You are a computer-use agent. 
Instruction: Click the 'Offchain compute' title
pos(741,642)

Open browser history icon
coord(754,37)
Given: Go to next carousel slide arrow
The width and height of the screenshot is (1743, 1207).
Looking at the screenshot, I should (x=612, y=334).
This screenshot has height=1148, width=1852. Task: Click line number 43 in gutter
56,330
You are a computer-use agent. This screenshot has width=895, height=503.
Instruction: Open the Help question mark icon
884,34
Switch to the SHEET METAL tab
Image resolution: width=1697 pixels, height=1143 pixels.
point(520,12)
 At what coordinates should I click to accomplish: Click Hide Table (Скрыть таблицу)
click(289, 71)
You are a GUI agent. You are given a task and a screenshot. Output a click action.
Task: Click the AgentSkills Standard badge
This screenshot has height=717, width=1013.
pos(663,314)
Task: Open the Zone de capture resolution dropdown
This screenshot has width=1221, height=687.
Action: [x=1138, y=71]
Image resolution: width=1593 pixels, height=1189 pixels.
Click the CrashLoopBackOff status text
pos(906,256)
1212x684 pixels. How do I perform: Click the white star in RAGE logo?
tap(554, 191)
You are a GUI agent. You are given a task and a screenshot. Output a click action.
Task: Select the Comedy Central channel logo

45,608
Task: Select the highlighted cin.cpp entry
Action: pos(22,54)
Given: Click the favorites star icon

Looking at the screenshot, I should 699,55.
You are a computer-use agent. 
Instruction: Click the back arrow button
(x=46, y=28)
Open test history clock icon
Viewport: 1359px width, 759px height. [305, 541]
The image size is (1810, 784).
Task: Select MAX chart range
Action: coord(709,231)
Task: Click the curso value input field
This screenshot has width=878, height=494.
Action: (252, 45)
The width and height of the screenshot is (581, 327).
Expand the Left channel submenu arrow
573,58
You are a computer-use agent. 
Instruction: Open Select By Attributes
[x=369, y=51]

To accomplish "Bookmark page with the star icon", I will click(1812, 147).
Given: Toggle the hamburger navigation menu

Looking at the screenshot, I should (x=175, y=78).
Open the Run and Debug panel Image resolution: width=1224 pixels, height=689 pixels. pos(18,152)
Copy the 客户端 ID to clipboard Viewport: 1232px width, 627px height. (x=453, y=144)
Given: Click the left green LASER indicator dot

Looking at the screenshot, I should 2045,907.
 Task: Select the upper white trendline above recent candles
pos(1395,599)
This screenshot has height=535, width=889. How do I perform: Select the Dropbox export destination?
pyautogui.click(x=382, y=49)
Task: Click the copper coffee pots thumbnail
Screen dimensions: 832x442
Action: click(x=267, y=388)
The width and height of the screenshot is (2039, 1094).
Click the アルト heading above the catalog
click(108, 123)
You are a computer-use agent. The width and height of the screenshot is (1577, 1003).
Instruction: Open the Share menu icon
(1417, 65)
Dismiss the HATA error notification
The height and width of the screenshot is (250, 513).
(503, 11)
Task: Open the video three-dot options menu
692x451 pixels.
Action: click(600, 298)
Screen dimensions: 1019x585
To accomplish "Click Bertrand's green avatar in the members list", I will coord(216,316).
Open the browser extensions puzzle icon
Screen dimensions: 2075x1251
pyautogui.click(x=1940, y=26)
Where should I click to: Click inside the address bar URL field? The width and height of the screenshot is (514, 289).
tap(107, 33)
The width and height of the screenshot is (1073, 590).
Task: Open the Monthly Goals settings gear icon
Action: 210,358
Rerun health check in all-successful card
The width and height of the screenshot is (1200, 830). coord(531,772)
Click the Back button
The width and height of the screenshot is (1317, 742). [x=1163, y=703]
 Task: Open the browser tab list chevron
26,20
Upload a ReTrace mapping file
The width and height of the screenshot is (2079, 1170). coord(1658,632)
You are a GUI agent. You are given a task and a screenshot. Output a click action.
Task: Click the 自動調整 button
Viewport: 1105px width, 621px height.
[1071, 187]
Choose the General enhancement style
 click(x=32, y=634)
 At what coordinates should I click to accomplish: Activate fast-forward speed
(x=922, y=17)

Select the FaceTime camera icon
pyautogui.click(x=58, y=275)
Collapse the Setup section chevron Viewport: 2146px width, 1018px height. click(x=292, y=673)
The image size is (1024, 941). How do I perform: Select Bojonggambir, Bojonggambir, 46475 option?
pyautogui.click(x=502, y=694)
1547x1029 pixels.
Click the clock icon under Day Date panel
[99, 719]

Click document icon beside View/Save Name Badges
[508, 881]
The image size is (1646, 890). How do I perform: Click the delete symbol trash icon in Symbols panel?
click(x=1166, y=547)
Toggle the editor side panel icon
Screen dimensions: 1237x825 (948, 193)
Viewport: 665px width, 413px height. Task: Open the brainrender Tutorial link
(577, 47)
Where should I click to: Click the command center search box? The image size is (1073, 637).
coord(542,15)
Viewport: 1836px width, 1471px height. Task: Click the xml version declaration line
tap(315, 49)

◆ **What to do**: Only lines with the word "will" are wanted, so copy each one from the records.

◆ **Task answer**:
To accomplish "Bookmark page with the star icon", I will click(1812, 147).
To accomplish "Click Bertrand's green avatar in the members list", I will coord(216,316).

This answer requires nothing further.